## TEXT BLOCK
How to prepare for Colonoscopy

The process for preparing for a colonoscopy is called a bowel prep. Generally, all solids must be emptied from the gastrointestinal tract by following a clear liquid diet for 1 to 3 days before the procedure.

To view Dr. Cofrancesco and Dr. Quijano’s specific bowel prep instructions, click here.

To view Dr. Cofrancesco and Dr. Quijano’s “Do’s and Don’ts” for colonoscopy click here.

You should inform Dr. Cofrancesco or Dr. Quijano of all medical conditions and any medications, vitamins, or supplements taken regularly.

Driving is not permitted for 24 hours after colonoscopy to allow the sedative time to wear off. Before the appointment, you should make plans for a ride home.

How is colonoscopy performed?

Examination of the Large Intestine

During colonoscopy, you lie on your left side on an examination table. In most cases, you will be provided a sedative and pain medication for the procedure. The hospital staff staff will monitor vital signs and attempt to make you as comfortable as possible.

Dr. Cofrancesco or Dr. Quijano inserts a long, flexible, lighted tube called a colonoscope, or scope, into the anus and slowly guides it through the rectum and into the colon. The scope inflates the large intestine with carbon dioxide gas to give the doctor a better view. A small camera mounted on the scope transmits a video image from inside the large intestine to a computer screen, allowing the doctors to carefully examine the intestinal lining. Dr. Cofrancesco or Dr. Quijano may move you periodically so the scope can be adjusted for better viewing.

Once the scope has reached the opening to the small intestine, it is slowly withdrawn and the lining of the large intestine is carefully examined again. Bleeding and puncture of the large intestine are possible but uncommon complications of colonoscopy.

## DATASET CONTENT

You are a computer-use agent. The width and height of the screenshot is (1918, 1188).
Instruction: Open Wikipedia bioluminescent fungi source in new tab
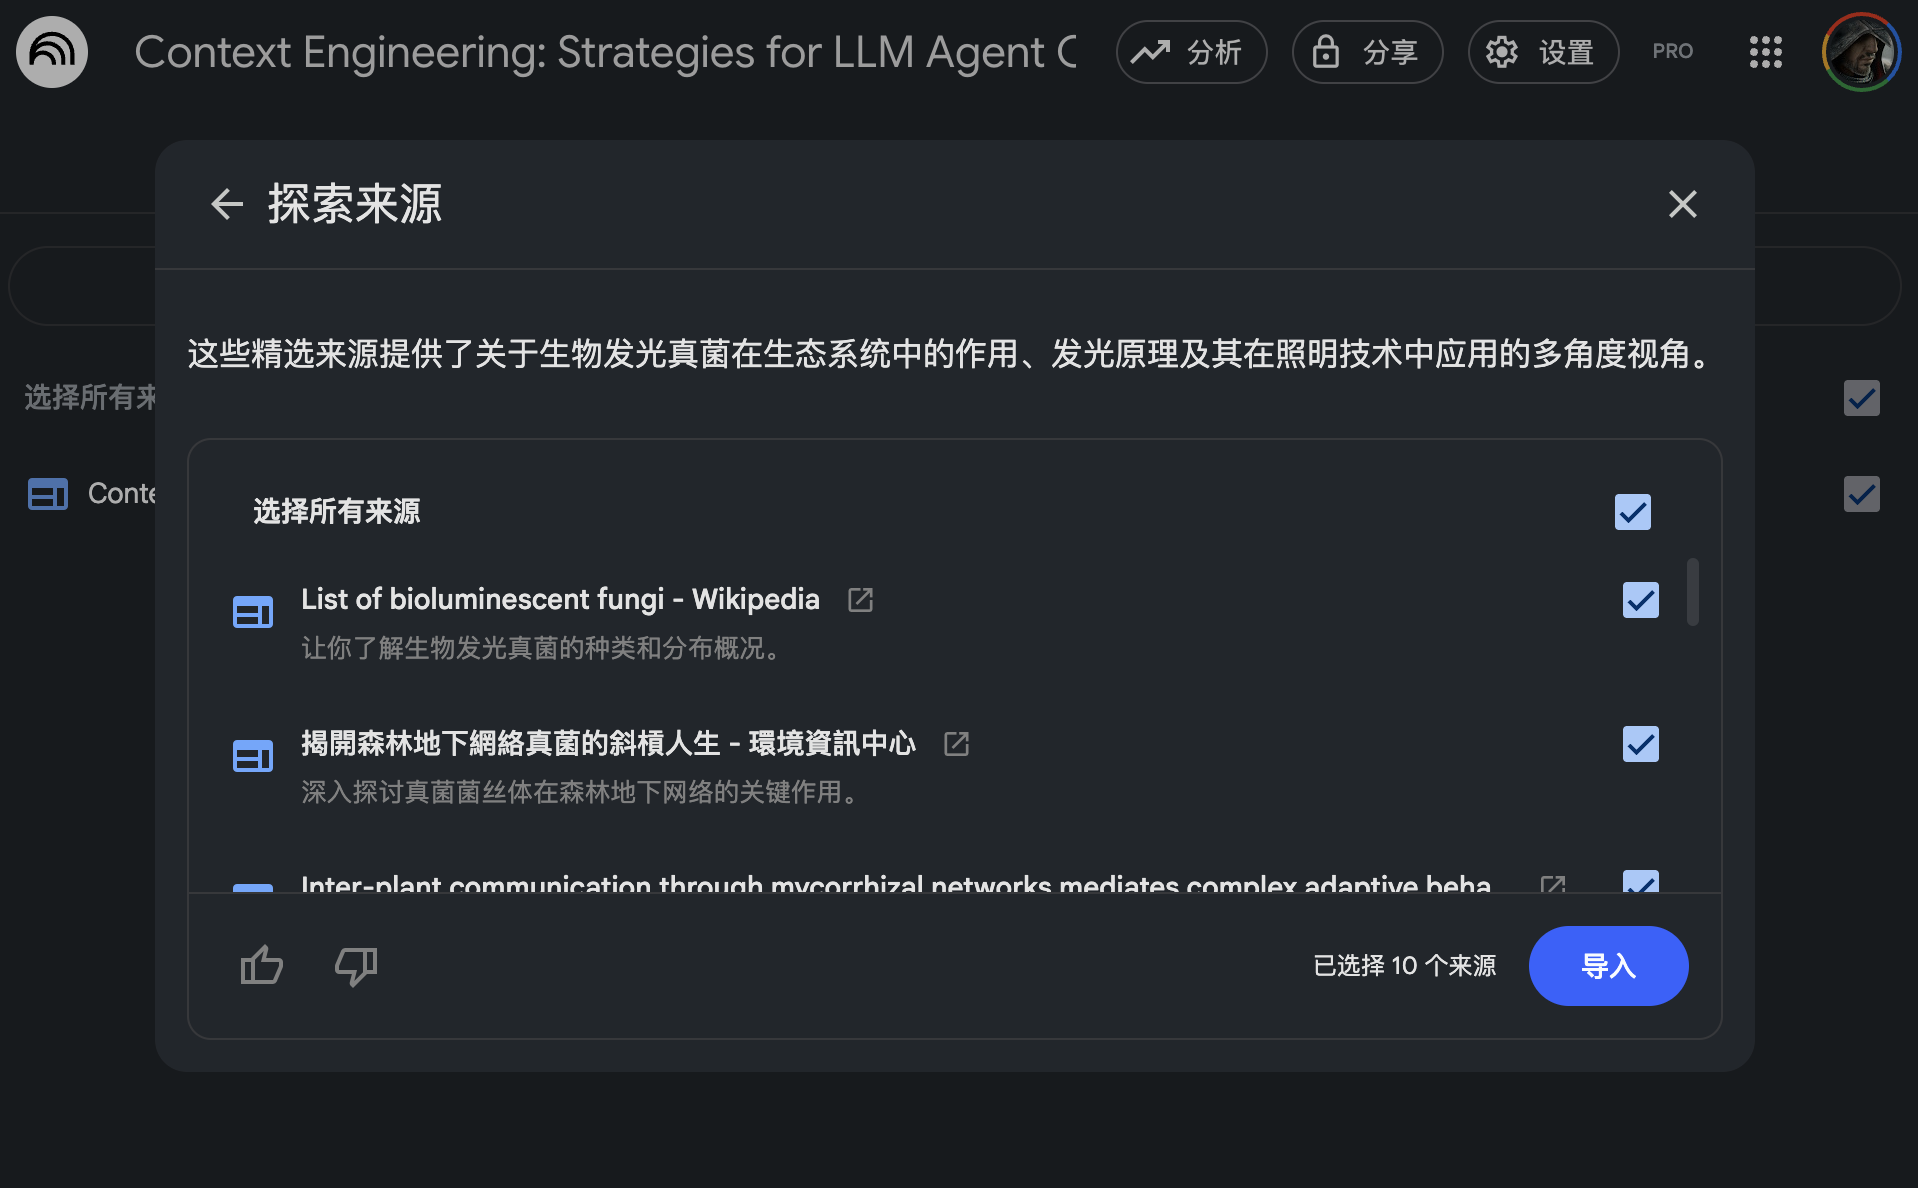tap(860, 600)
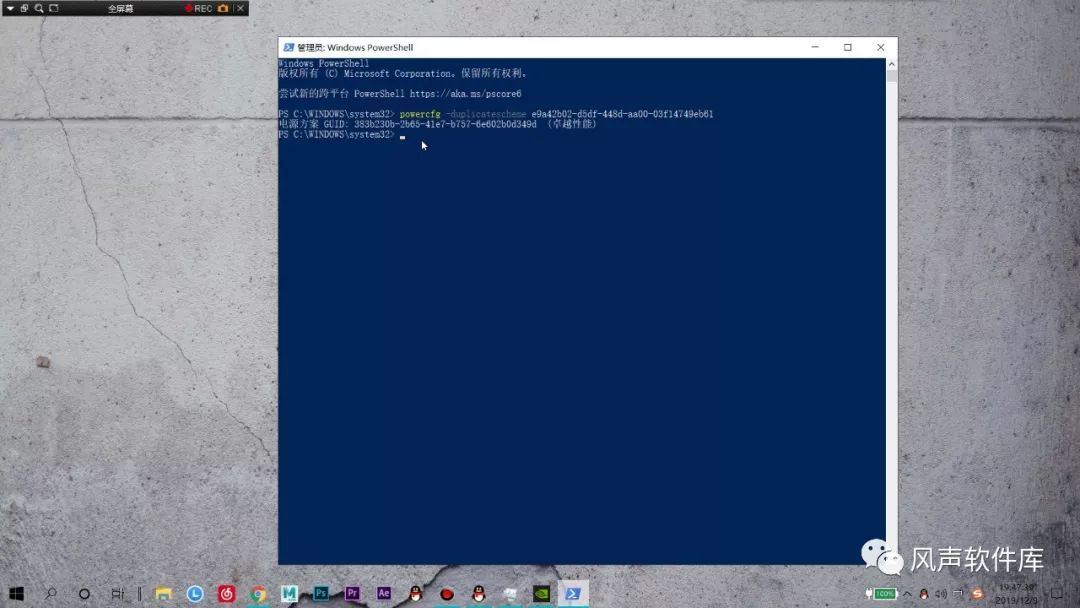Click the camera screenshot icon in recorder toolbar
The width and height of the screenshot is (1080, 608).
[223, 8]
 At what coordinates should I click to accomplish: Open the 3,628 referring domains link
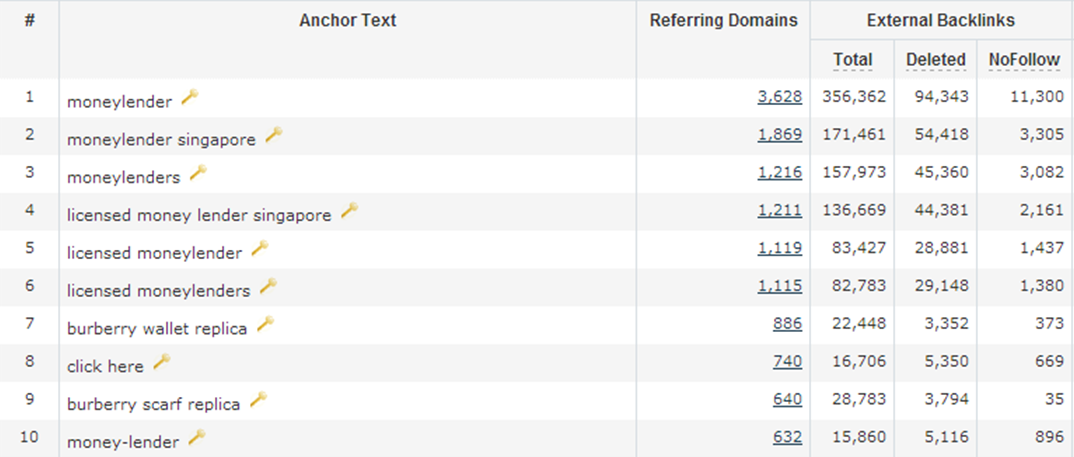(x=779, y=97)
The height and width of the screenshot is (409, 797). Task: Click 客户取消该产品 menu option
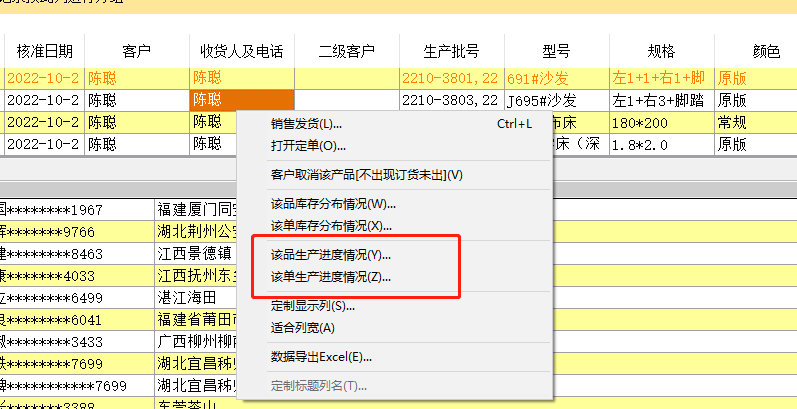(x=367, y=175)
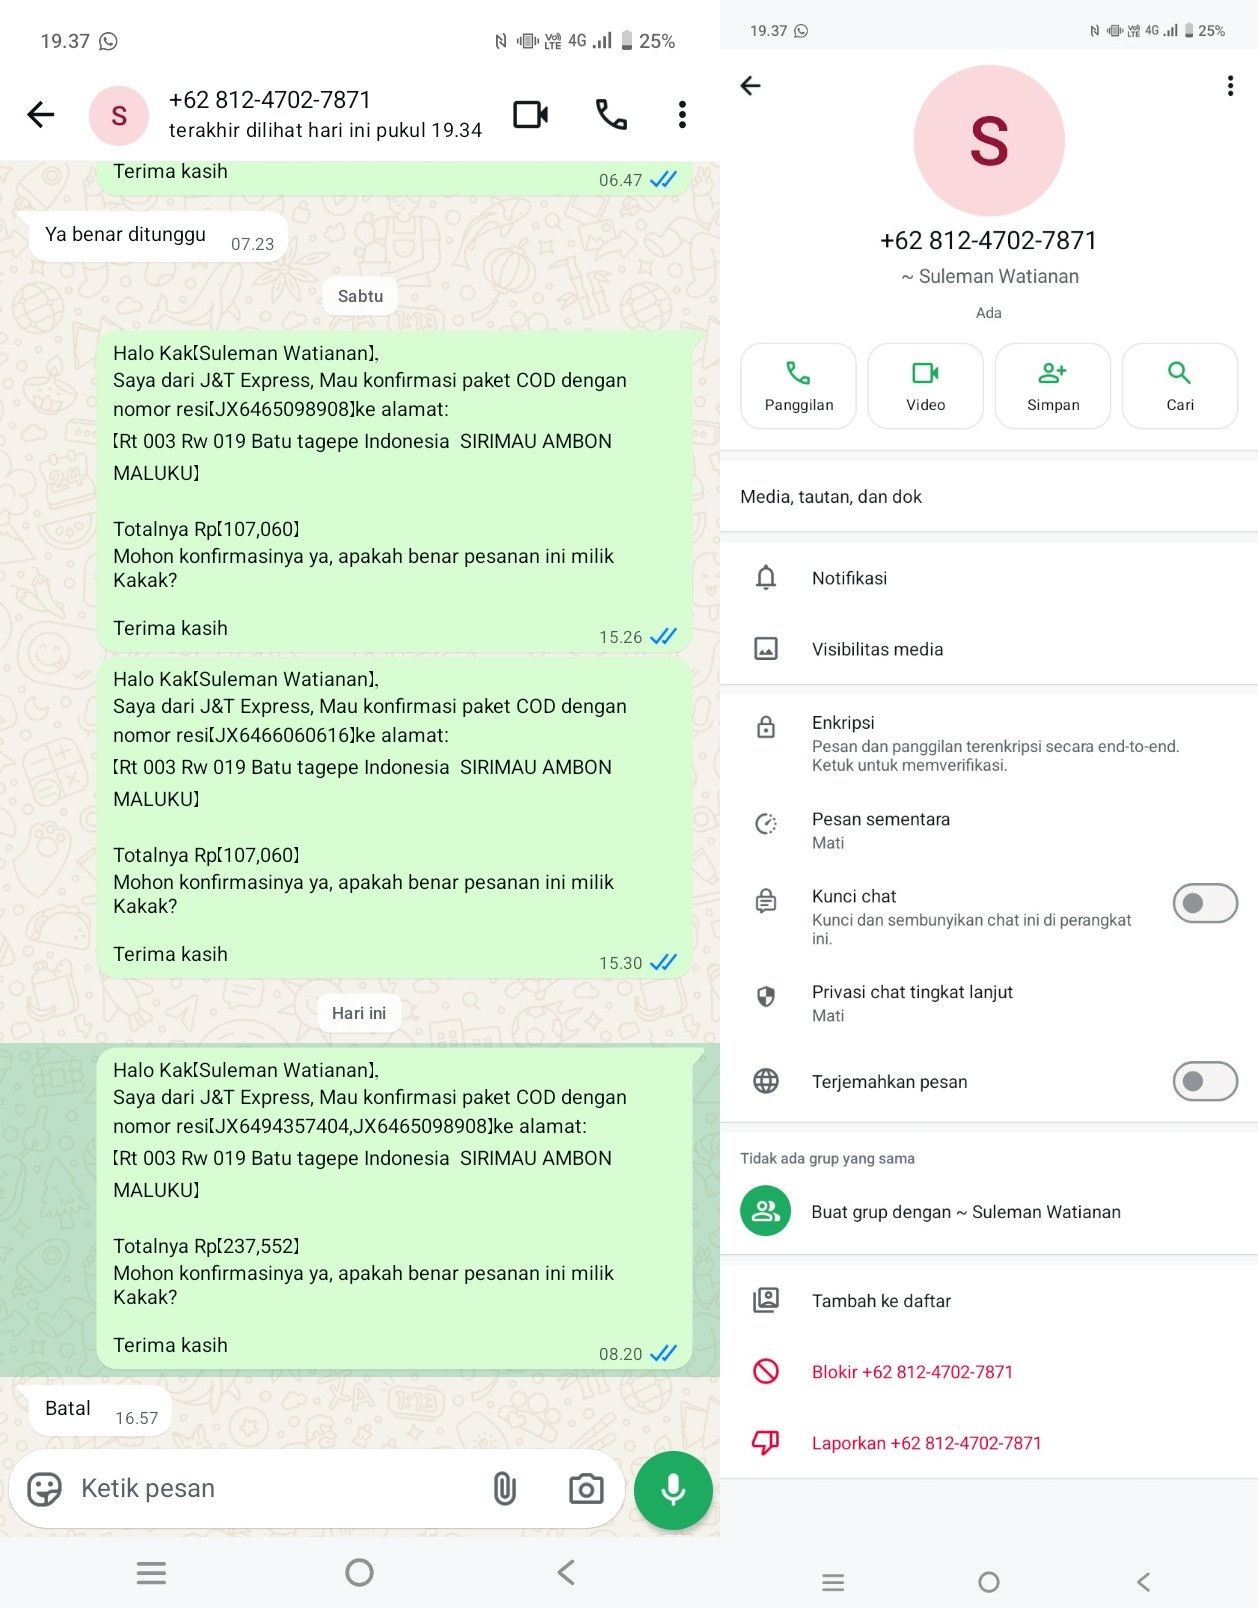Open the contact info three-dot menu
This screenshot has width=1258, height=1608.
click(1230, 86)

## WORK TO COMPLETE
a) From the colonoscopy text, list everything patients should tell Dr. Cofrancesco or Dr. Quijano about.
b) According to the colonoscopy text, how long after the procedure is driving not permitted?

## ANSWERS TO EACH TASK
a)
- All medical conditions
- Any medications taken regularly
- Any vitamins taken regularly
- Any supplements taken regularly

b) 24 hours.